This Me-109 G6 was constructed from a Hasegawa kit, of which less than a quarter was used, as so much had to be changed due to many errors. As most of the fuselage was incorrect, it had to be rebuilt using carbon fiber molds using a closely replicated 1/32 wooden fuselage. It is covered with aluminum sheets to simulate the realistic look of metal used on the real airplane. To assist the build of this model over 300 photographs were used of completely disassembled Me109 G6, which was found in Kola Peninsula, and now rests after a full restoration in the Aircraft Museum in Ottawa, Canada.

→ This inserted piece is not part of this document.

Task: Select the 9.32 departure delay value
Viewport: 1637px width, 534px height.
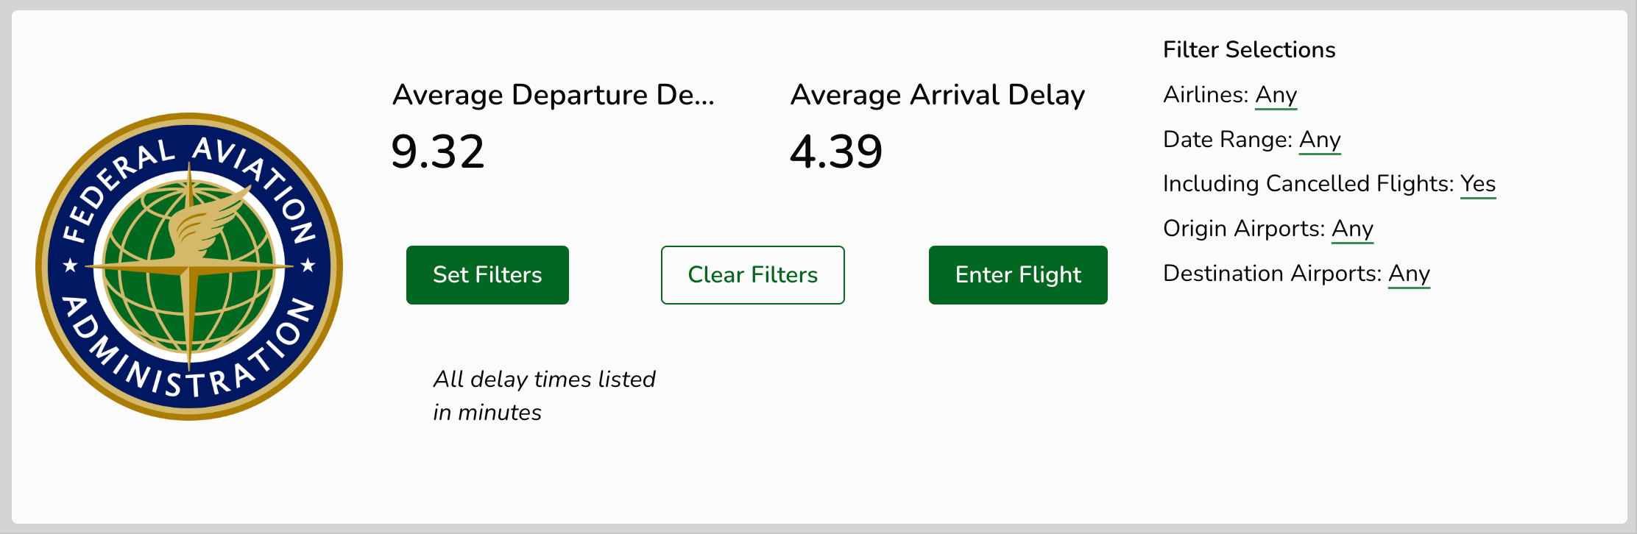Action: point(438,152)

Numerous factory blueprints and more than 100 volumes were also put into effect to correct all of the mistakes many other blueprints had. The ailerons and rudder are all covered with Chinese silk, on top of hand-crafted aluminum parts to produce a very realistic effect. The cockpit canopy was built using a handcrafted one piece aluminum frame with extremely thin moulded Plexiglas, with each part of the window being separate. The entire kit cockpit was discarded and a more accurate, scratch built, from many references.

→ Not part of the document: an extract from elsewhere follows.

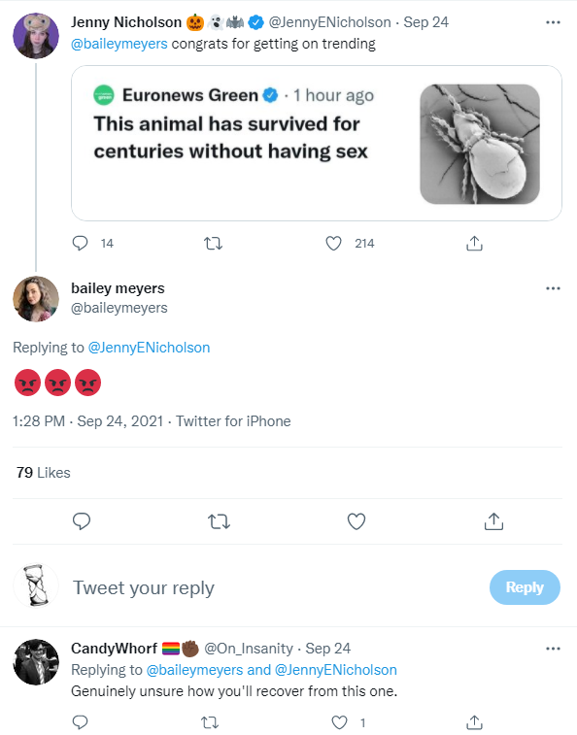Screen dimensions: 577x735
Task: Open Jenny Nicholson's profile avatar
Action: 36,36
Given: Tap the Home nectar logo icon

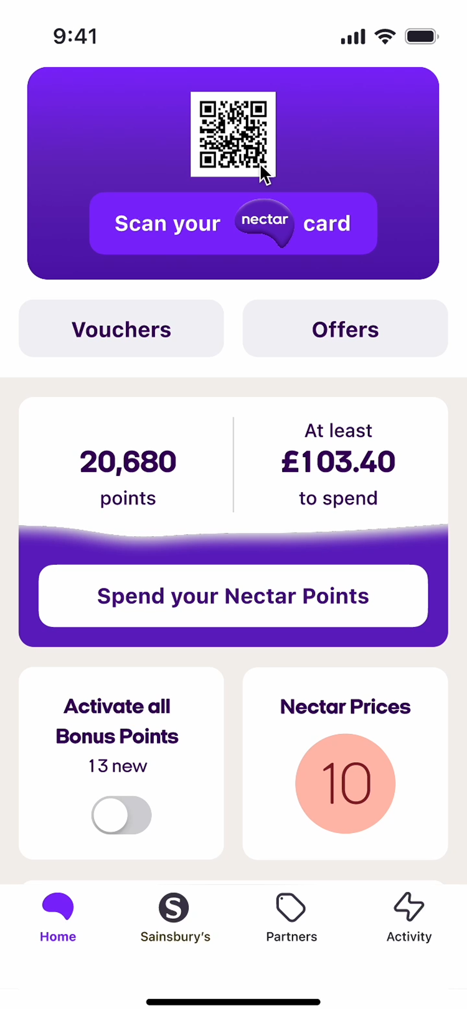Looking at the screenshot, I should coord(58,906).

This model was finished using Tamiya acrylic paints along with various Nitro paints. Virtually no decals were used in the finishing stages, 90% of the markings are stenciled using an airbrush. The research for this model took almost a lifetime, but the compiling of resources took about a year before the build. The actual build of the model took roughly two years. This 1/32 Me-109 G6 won a gold medal at the last 2006 IPMS Calgary show.